Start of Page

Before: SCHROEDER, FLETCHER and THOMPSON, Circuit Judges.


MEMORANDUM* 

Terrell Amers and his wife Genevieve appeal their sentences. Both pleaded guilty to conspiracy and structuring financial transactions. In addition, Terrell pleaded guilty to theft from a program receiving federal funds and money laundering. The Amerses contend the district court erred by (1) ordering Terrell to serve his prison term concurrently with his undischarged term of imprisonment, because the result is a partially consecutive sentence allegedly in violation of Sec. 5G1.3 of the United States Sentencing Guidelines (the guidelines); and (2) estimating the tax loss resulting from the conspiracy in calculating Genevieve's base offense level under Sec. 2T1.1 of the guidelines.

We vacate Terrell's sentence and remand for further findings and resentencing by the district court. We affirm Genevieve's sentence.

FACTS

During the 1980s, the Amerses were members of the Los Angeles County Sheriff's Department. In 1987, Terrell joined an elite narcotics enforcement team, the Major Violators Crew II (Majors II). The mission of Majors II was to investigate money laundering and narcotics.

End of Page
Start of Data

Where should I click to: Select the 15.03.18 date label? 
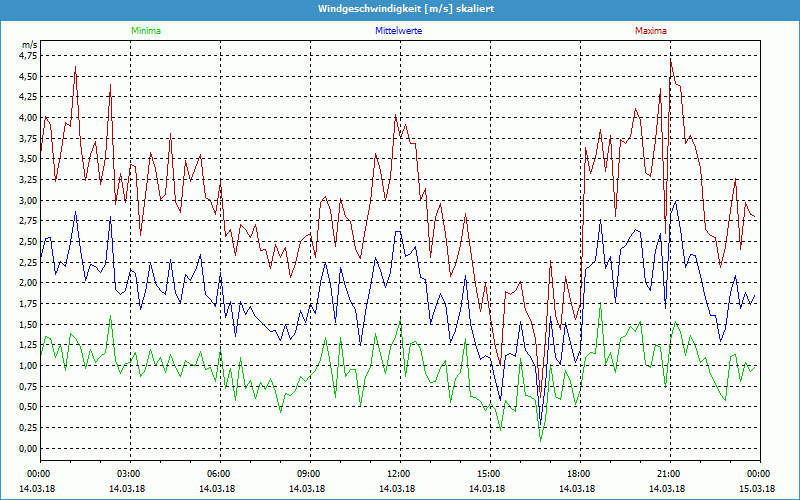click(x=759, y=488)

End of Data

(The tasks)
1) Copy the memorandum word for word, starting at "Terrell Amers and" and ending at "affirm Genevieve's sentence.".
2) In the memorandum, what team did Terrell join in 1987?
Rely only on the memorandum, not the data.

(Expected outputs)
1)
Terrell Amers and his wife Genevieve appeal their sentences. Both pleaded guilty to conspiracy and structuring financial transactions. In addition, Terrell pleaded guilty to theft from a program receiving federal funds and money laundering. The Amerses contend the district court erred by (1) ordering Terrell to serve his prison term concurrently with his undischarged term of imprisonment, because the result is a partially consecutive sentence allegedly in violation of Sec. 5G1.3 of the United States Sentencing Guidelines (the guidelines); and (2) estimating the tax loss resulting from the conspiracy in calculating Genevieve's base offense level under Sec. 2T1.1 of the guidelines.

We vacate Terrell's sentence and remand for further findings and resentencing by the district court. We affirm Genevieve's sentence.

2) The Major Violators Crew II (Majors II), an elite narcotics enforcement team.